Aim of the task ▸ In full and without changes, output the data.

The data ▸
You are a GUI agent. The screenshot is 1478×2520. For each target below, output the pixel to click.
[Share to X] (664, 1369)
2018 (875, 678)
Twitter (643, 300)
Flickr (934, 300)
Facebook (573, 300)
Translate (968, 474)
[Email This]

Result for this task ▸
You are a GUI agent. The screenshot is 1478×2520. For each target below, output the pixel to click.
[Share to X] (664, 1369)
2018 (875, 678)
Twitter (643, 300)
Flickr (934, 300)
Facebook (573, 300)
Translate (968, 474)
[Email This]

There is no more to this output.